Rosiglitazone belongs to the thiazolidinedione class of antidiabetic drugs, along with troglitazone and pioglitazone. Troglitazone, the first therapeutic drug for insulin-resistant diabetes, was discontinued due to an idiosyncratic drug toxicity (IDT) associated with reactive metabolites. Several substructures of troglitazone, such as isocyanate-type metabolites, trigger IDT [66]. Initially, we hypothesized that the thiazolidinedione ring, which is a common structure among thiazolidinedione antidiabetic drugs, contributed to the reactive metabolites of rosiglitazone [67,68,69]. However, the MPNN model deduced a unique structure of N-ethylpyridin-2-amine, which differs from the thiazolidinedione ring. Although these three compounds exhibit covalent binding amounts of pmol/g in covalent binding assay reports [14], troglitazone and pioglitazone tested negative in the cysteine trapping assay due to the threshold area being less than 1000. In addition to the previously reported thiazolidione ring, the newly estimated N-ethylpyridin-2-amine may also contribute to the production of reactive metabolites.

3.4.5. Ibrutinib

Ibrutinib, a first-in-class inhibitor of Bruton’s tyrosine kinase (BTK), irreversibly binds to cysteine 481 in the active site of BTK. 1-(Piperidin-1-yl) prop-2-en-1-one is the covalent binding site for BTK. However, the deduced structure in this study, the pyrazolopyrimidine ring, is in a different position.

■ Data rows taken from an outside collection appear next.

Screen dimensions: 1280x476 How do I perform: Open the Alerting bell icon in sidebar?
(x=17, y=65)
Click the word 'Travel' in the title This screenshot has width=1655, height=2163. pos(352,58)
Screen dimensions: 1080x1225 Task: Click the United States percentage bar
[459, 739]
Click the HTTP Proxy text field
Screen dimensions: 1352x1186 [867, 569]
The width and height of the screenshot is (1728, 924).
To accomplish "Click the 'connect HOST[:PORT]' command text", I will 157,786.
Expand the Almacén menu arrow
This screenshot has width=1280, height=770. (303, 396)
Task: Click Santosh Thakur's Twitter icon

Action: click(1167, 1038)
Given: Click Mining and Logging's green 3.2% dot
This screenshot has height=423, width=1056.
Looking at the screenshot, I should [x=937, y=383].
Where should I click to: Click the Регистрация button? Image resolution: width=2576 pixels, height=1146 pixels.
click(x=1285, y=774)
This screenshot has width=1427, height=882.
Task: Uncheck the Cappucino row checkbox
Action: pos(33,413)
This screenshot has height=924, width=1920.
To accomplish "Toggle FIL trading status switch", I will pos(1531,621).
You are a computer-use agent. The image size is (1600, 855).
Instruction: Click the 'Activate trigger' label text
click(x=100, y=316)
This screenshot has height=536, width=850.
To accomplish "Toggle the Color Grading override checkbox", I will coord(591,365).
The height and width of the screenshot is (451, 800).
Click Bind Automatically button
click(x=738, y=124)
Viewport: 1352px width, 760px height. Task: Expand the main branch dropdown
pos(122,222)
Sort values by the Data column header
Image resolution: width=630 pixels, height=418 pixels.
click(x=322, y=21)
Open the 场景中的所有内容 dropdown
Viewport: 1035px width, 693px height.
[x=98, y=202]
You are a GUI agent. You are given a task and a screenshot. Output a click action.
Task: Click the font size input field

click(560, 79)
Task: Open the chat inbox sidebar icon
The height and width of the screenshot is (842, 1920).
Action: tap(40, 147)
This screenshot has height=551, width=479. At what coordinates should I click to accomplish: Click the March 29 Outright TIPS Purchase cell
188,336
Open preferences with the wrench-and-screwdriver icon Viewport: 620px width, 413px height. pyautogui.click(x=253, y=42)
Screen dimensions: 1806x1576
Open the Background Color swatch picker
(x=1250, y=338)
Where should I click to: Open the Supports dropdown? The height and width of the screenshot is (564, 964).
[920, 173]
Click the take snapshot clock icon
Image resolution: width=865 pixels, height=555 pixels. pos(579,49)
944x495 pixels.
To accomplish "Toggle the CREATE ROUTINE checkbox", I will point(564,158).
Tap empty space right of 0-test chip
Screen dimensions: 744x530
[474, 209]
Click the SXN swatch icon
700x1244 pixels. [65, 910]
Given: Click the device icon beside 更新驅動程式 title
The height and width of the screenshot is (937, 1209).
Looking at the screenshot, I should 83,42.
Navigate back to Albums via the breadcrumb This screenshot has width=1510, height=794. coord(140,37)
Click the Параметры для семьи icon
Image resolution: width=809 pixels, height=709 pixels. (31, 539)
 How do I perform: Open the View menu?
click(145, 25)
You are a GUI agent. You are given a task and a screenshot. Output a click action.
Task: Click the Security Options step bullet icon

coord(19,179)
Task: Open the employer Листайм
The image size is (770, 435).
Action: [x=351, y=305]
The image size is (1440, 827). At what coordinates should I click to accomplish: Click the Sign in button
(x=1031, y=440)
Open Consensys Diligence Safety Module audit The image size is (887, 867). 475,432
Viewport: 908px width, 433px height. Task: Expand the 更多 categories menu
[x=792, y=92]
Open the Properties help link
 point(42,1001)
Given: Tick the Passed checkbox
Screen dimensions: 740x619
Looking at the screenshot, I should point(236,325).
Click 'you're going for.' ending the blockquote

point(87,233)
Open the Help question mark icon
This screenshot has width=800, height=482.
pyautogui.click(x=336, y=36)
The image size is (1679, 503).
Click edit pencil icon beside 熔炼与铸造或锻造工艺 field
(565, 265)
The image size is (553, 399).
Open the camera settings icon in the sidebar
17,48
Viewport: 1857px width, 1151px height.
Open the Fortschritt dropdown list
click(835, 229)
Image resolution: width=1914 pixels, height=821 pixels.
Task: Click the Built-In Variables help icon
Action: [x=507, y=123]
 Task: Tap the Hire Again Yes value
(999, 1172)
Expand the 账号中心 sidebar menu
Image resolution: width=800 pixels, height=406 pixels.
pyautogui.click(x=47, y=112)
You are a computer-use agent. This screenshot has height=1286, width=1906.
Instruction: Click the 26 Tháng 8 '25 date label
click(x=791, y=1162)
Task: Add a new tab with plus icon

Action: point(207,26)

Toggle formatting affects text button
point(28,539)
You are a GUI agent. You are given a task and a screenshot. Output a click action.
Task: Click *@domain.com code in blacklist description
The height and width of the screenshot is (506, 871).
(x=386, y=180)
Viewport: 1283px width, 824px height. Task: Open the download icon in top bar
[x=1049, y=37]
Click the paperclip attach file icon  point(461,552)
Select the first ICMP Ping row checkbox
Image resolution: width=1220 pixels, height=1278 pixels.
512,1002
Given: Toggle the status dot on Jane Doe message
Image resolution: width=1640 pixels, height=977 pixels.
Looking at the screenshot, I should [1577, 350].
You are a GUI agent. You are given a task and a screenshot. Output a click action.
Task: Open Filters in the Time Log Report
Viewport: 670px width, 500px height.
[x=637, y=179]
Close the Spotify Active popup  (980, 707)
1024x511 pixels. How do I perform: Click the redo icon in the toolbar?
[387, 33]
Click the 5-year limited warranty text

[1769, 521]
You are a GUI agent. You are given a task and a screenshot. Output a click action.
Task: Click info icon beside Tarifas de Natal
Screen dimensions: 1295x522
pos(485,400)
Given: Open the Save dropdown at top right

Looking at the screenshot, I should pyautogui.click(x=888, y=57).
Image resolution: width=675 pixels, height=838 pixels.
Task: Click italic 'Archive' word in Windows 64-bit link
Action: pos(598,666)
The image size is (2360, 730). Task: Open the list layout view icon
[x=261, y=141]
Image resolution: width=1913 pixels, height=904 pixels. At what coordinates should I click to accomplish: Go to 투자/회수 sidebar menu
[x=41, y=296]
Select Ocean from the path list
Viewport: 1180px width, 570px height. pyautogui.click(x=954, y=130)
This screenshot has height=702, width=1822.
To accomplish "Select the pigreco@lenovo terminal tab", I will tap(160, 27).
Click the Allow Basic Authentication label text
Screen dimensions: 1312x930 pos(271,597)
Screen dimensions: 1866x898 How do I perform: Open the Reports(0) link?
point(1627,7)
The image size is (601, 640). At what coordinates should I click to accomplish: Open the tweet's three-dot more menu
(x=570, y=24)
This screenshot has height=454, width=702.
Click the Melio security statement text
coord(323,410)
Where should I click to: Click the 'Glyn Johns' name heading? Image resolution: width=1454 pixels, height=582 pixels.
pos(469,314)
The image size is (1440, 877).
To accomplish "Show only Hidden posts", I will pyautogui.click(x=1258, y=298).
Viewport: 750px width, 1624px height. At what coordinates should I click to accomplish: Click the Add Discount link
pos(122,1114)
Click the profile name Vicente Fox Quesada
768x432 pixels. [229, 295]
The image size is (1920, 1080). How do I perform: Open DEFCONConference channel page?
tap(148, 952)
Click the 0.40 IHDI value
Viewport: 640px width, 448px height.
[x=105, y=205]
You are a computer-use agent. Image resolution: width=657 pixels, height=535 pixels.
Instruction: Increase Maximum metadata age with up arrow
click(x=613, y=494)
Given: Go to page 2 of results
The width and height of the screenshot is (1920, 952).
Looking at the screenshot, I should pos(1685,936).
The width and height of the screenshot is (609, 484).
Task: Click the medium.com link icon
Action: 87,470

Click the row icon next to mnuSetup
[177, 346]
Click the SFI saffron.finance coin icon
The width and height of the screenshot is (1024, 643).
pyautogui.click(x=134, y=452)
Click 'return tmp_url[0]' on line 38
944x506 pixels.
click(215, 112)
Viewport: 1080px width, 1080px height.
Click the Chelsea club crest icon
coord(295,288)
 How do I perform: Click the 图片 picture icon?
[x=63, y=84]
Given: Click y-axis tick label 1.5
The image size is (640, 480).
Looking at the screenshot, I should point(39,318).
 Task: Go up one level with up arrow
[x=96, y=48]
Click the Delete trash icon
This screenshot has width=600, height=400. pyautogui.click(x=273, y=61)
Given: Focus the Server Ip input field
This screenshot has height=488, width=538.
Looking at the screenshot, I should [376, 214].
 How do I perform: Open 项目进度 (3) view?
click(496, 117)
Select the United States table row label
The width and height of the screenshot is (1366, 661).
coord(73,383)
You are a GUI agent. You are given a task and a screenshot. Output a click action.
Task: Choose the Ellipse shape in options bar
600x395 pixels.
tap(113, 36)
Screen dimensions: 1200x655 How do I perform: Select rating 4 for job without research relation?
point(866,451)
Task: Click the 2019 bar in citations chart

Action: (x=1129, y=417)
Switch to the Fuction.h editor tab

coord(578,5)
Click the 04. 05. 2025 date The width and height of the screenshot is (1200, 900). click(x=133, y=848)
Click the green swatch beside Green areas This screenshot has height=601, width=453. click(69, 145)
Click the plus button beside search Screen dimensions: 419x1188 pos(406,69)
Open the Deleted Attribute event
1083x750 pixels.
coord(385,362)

This difference in estimated structure arises from the fact that this model only predicts cysteine trapping scores and estimates the contributing structures [70]. As the system involves covalent bonding to BTK and differs from the experimental system of the cysteine trapping assay in this study, the pyrazolopyrimidine ring suggested here may contribute to the formation of new reactive metabolites.

4. Conclusions

The success rate of new drug development remains low, and DILI is often cited as a significant contributor to clinical trial failures, particularly the challenging task of predicting idiosyncratic DILI risks in the early stages of drug discovery. In this study, we focused on the cysteine trapping assay as a method for detecting reactive metabolites and developed a in silico binary classification model using in-house cysteine trapping data. To evaluate the model’s accuracy, we employed two different dataset splitting approaches: a random-split for prediction accuracy using the MPNN prediction model and the RF model, and a more practical time-split. The MPNN model exhibited strong prediction accuracy in both the random-split and time-split scenarios, indicating its ability to extract graph-based structural information even when faced with dataset biases commonly encountered in real-world drug discovery settings. Furthermore, concerning the identified substructures used for the classification of known compounds, we discovered consistent findings with substructures reported in the literature known to carry a risk of generating reactive metabolites. However, the size of dataset used in this study is relatively small for machine learning in drug discovery, raising concerns about the model’s generalizability and robustness. Expanding the dataset with more diverse chemical structures could improve the predictive performance and reliability. Nevertheless, this can contribute to the drug discovery process in a fit-for-purpose situations; for example, in the very early stage, thousands of compounds as the idea of medicinal chemists should be evaluated by this model instead of real experiments. Furthermore, this novel in silico model enables the extraction of the covalent binding risk, which is one of the factors for idiosyncratic DILI solely derived from structural information, offering potential applications in the early stages of drug discovery without the need for experimental data acquisition.